Rewrite the lines from the first one through the line containing "notificacionesjudiciales@antioquia.gov.co (31, 761)", putting "Home" in place of "Inicio" and leaving everything else unchanged.
#### Given records
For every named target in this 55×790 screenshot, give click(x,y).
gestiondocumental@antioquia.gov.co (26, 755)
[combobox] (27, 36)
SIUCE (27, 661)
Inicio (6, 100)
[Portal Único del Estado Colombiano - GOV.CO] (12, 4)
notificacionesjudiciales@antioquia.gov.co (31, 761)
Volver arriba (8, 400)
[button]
########
Solution to this problem:
For every named target in this 55×790 screenshot, give click(x,y).
gestiondocumental@antioquia.gov.co (26, 755)
[combobox] (27, 36)
SIUCE (27, 661)
Home (6, 100)
[Portal Único del Estado Colombiano - GOV.CO] (12, 4)
notificacionesjudiciales@antioquia.gov.co (31, 761)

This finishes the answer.